* **Exercise prompt**: Repeat the items below word for word, from the line with "Viewport: 1190px width, 413px" to the line with "[x=181, y=48]", including both of those lines. Leave the pictures out.

* **Material for this task**:
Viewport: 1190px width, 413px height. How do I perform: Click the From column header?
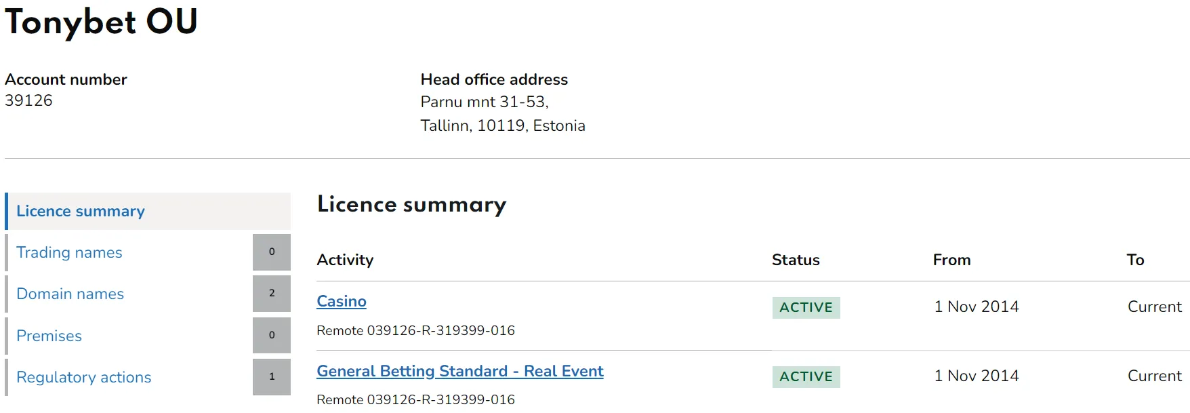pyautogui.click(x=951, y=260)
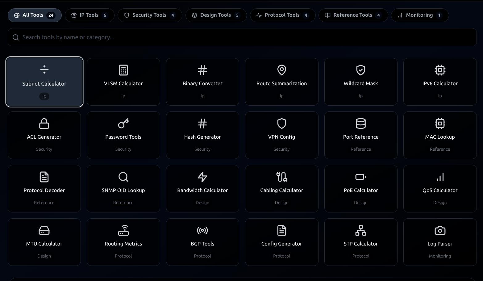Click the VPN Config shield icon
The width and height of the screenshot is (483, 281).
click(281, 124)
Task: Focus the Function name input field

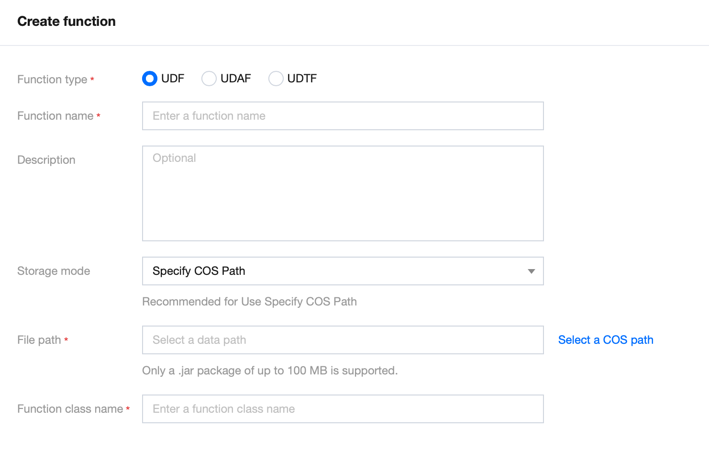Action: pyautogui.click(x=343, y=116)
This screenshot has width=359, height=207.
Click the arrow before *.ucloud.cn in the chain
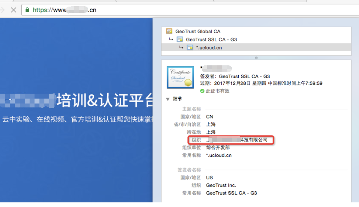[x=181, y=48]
---
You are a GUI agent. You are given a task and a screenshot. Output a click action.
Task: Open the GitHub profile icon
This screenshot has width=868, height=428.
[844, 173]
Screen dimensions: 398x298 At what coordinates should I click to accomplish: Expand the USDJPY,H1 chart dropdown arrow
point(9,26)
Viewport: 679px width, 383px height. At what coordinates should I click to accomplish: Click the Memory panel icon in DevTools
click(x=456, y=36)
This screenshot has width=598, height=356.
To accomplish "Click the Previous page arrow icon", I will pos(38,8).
* * *
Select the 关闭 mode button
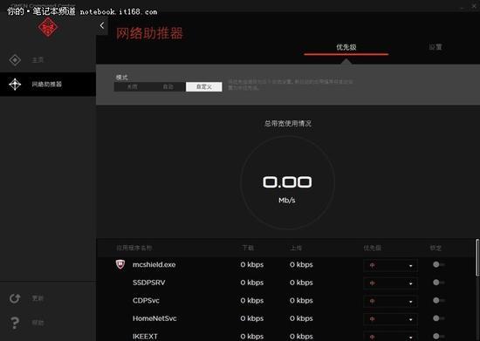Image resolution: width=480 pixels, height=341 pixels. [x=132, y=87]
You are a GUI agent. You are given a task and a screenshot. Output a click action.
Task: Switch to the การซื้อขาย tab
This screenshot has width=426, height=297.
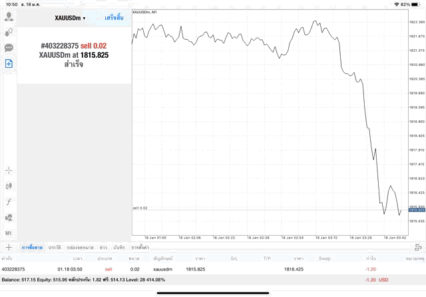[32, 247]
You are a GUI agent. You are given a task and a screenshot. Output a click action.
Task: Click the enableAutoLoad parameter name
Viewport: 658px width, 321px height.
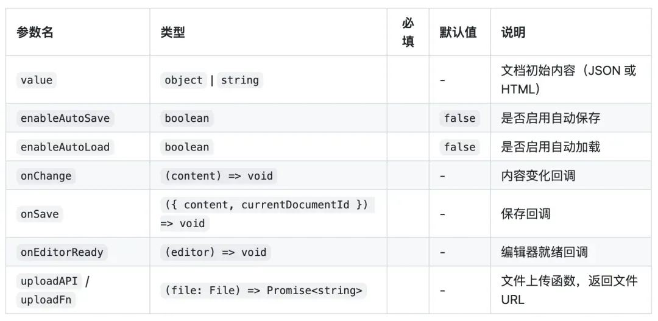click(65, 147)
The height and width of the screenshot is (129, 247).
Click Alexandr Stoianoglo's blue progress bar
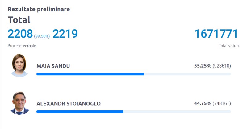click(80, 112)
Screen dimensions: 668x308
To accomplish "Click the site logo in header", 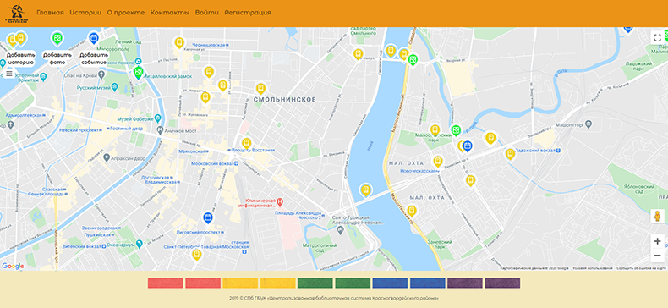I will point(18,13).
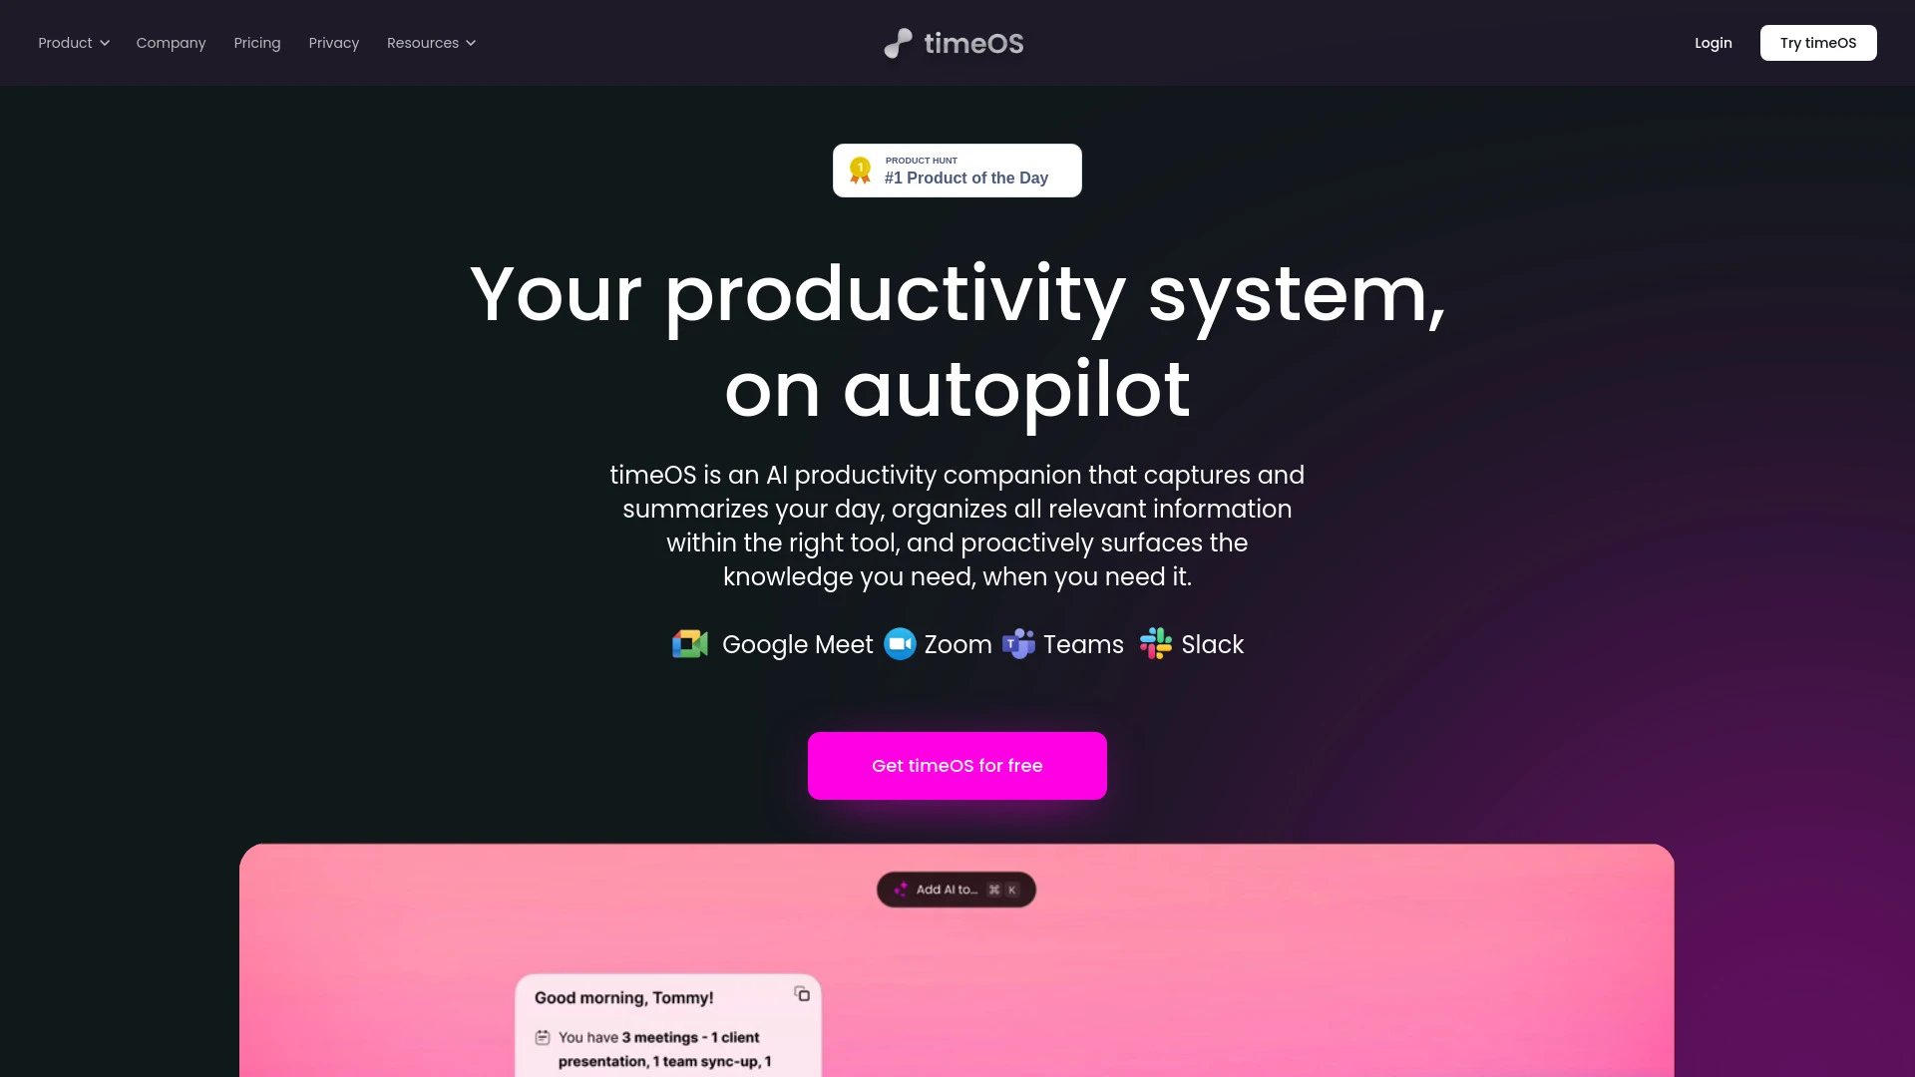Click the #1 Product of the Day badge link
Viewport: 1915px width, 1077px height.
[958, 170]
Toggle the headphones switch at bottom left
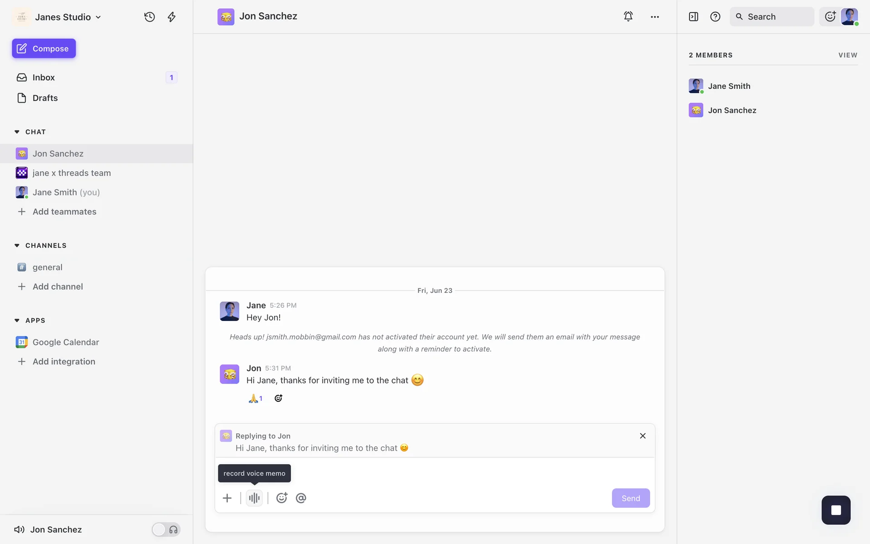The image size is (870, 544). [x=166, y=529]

* **Result for this task**:
Viewport: 1190px width, 413px height. How do I perform: Click the From column header?
pyautogui.click(x=951, y=260)
Click the VPN Config shield icon
The width and height of the screenshot is (483, 281).
click(281, 124)
Task: Focus the Function name input field

Action: pyautogui.click(x=343, y=116)
This screenshot has width=359, height=207.
Click the arrow before *.ucloud.cn in the chain
[x=181, y=48]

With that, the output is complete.